Hay un factor a tener en cuenta y es que además de cooperativo, el ser humano tiene un punto (probablemente) innato de solidaridad, que lo lleva a proteger a los desfavorecidos, que suelen estar identificados con las minorías. Ahí entra en juego un mecanismo de acción/reacción y retroalimentación que también se ha repetido incansablemente en la historia.

Opresión ➡ Visibilidad ➡ Solidaridad..

El lado oscuro de este ciclo es que parece que la solidaridad parece estar impulsada por la lástima, no por las verdaderas necesidades. Por eso hay comunidades de personas, como comentaba más arriba, que han luchado y siguen haciéndolo, por ver reconocidos sus derechos; y sin embargo, ya existe legislación sobre el Derecho Animal cuando los propios animales, obviamente, no lo han pedido. Pero sí hay otros que hablan en su nombre. Lo único necesario para que intercedan por tu grupo minoritario es despertar simpatía. Ahí lo dejo.

Conclusiones

Más arriba que dicho:

A lo largo de la historia el poder ha estado, habitualmente, al servicio de las mayorías.

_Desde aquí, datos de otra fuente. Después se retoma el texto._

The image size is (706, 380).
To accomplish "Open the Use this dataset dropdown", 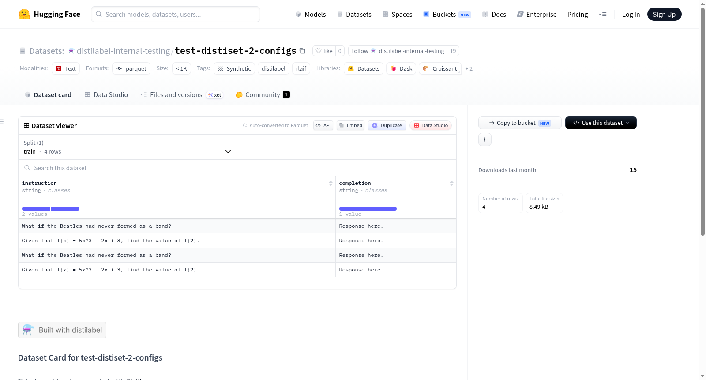I will [x=601, y=123].
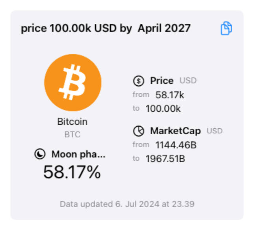This screenshot has height=231, width=254.
Task: Select the card title about April 2027
Action: coord(106,28)
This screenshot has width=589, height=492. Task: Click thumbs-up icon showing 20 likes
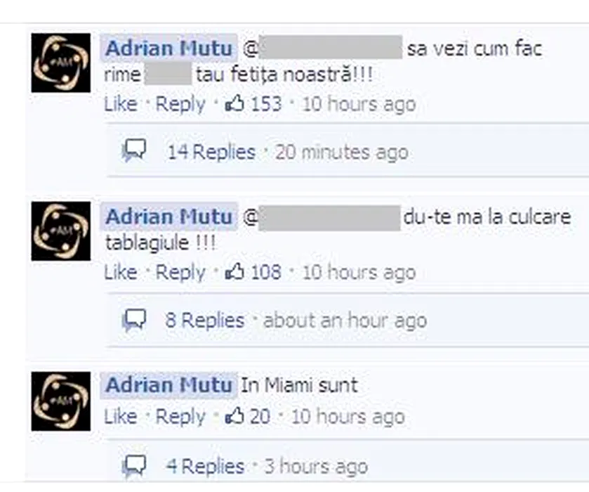[x=234, y=416]
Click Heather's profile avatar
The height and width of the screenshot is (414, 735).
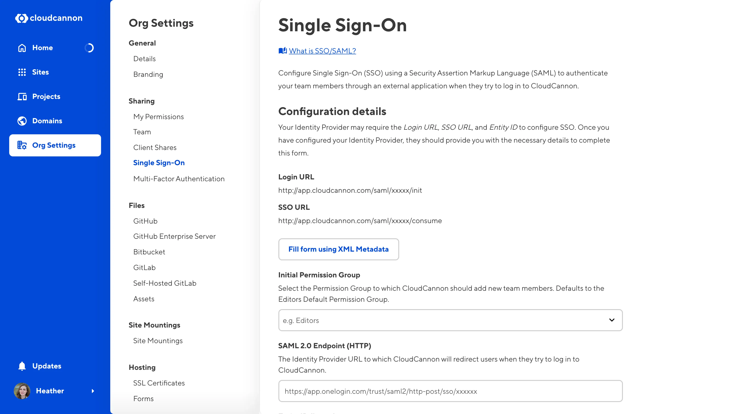pos(22,391)
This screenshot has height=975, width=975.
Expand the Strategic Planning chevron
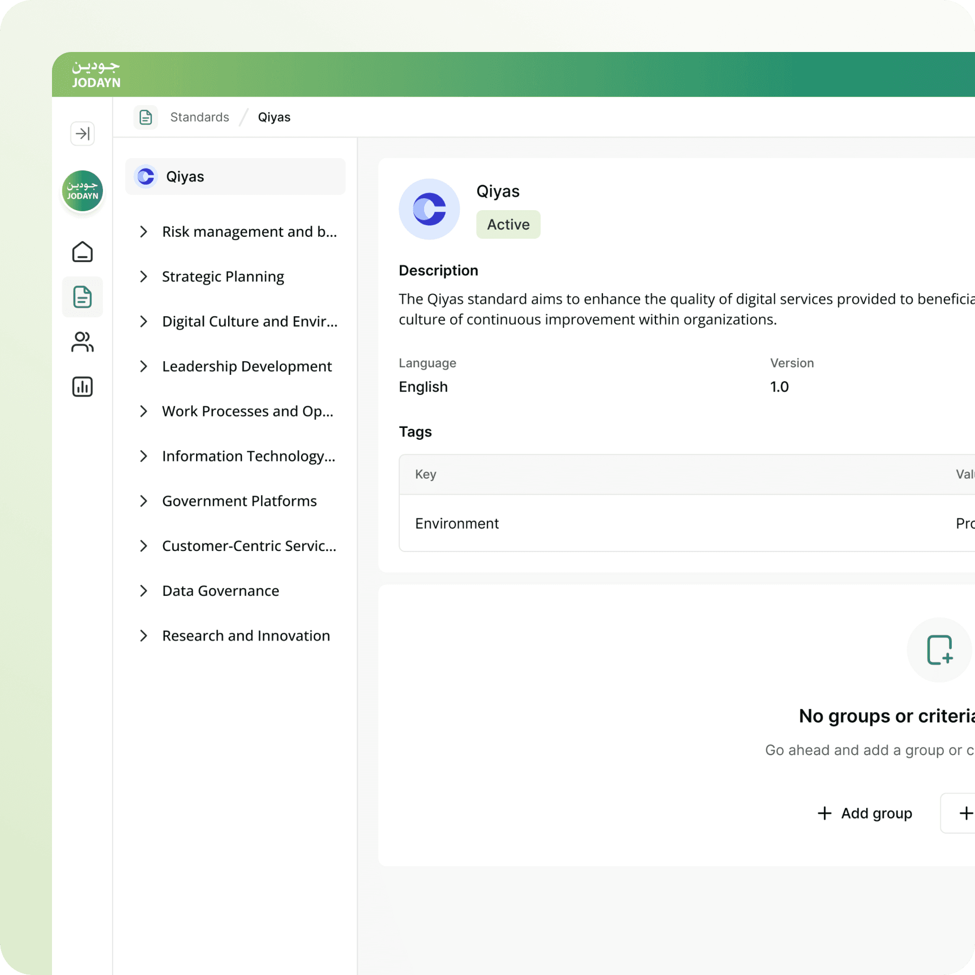pyautogui.click(x=144, y=277)
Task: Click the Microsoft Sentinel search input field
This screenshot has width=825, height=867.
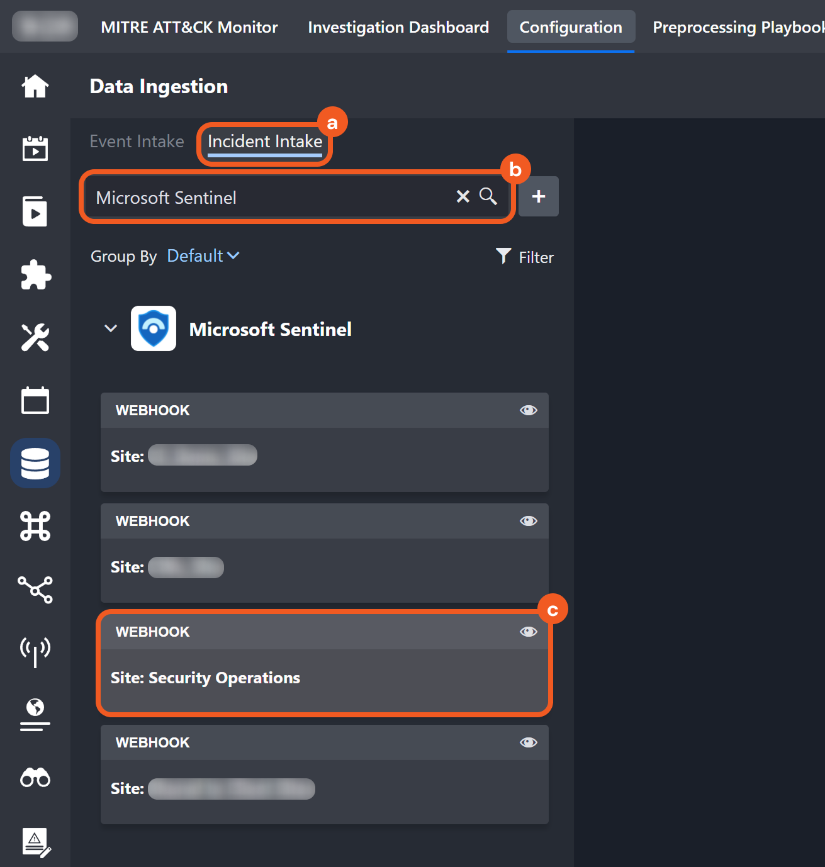Action: (x=271, y=198)
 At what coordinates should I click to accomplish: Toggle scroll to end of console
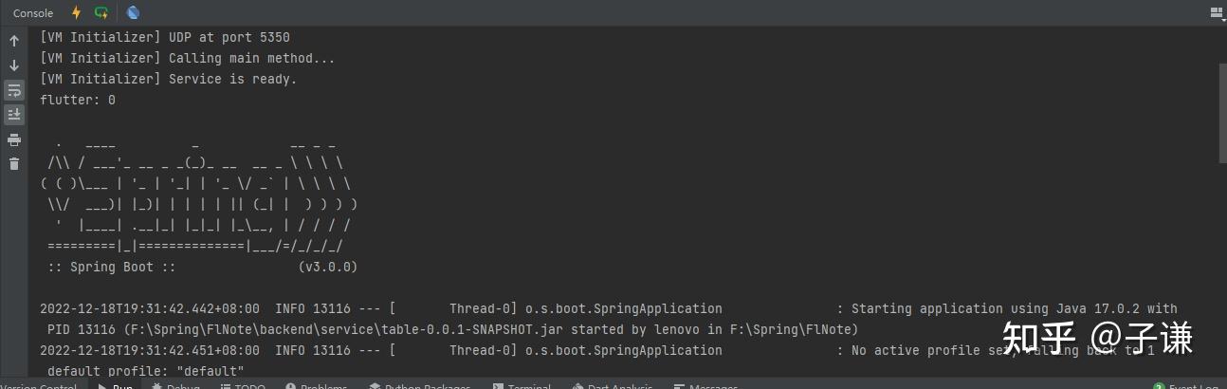tap(14, 115)
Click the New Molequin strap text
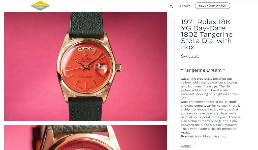This screenshot has width=258, height=150. (211, 136)
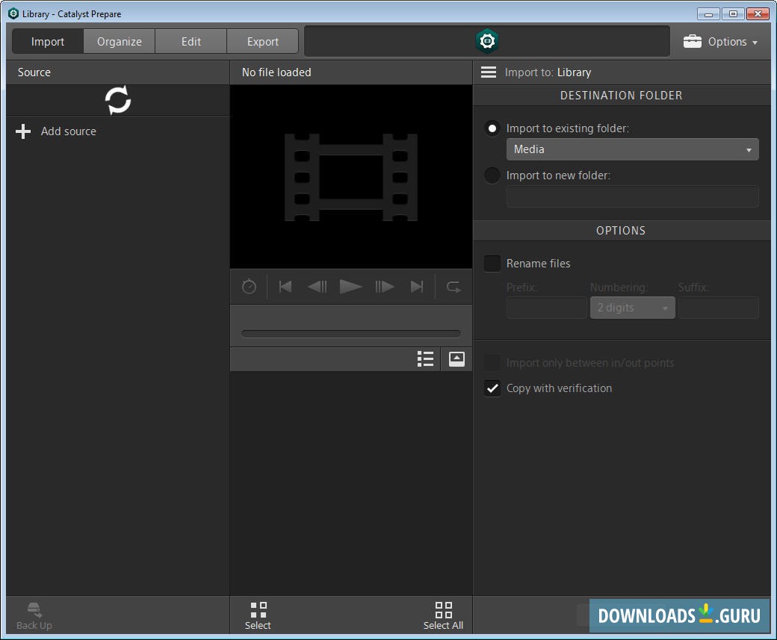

Al servicio de las mayorías y no en manos de las mayorías que no es lo mismo. Porque, a decir verdad, el poder suele estar en manos de una minoría, de una élite.

Tradicionalmente, la historia del mundo la han escrito las familias reales, los estrategas militares, los grandes dirigentes. Cuando estudiamos la historia de un país, basta con que conozcamos a un puñado de personas, de las clases altas.

Pero si el poder está en manos de una élite, también hay que decir que esta élite sólo puede sustentarse si usa su poder (ahora parece que hablo de magia o de novelas de fantasía) si lo emplea para mantener satisfecha a la mayoría, que los mantiene en lo alto de la pirámide. Cuando no es así, el globo explota y ocurren cosas.

Ursula K. Leguin reflexionó mucho sobre este tema y en su saga Terramar comienza contando aventuras de magos, reyes y gente poderosa que da forma al mundo, y acaba trasladando el protagonismo a los personajes más denostados y marginados, los que no parece que tomen decisiones cruciales pero sin embargo son el sustento. No recuerdo el artículo en el que ella hablaba sobre esto, pero si lo localizo lo colocaré aquí porque da un punto de vista muy interesante.

Soy consciente de que mi manera de pensar es un poco retorcida y puedo haber dicho muchas tonterías, pero con todas estas vueltas intelectuales solo llego a la conclusión de que todos los conceptos opuestos no son tan opuestos.

Pasar de la lucha a la cooperación es como darle la vuelta a una moneda, pero son caras de la misma moneda. La cooperación se basa, precisamente, en aprovechar las diferencias, en que cada una de las partes ofrezca algo que la otra no tiene. Y la manera en que cada uno gestionemos nuestras propias rarezas puede definir nuestra vida.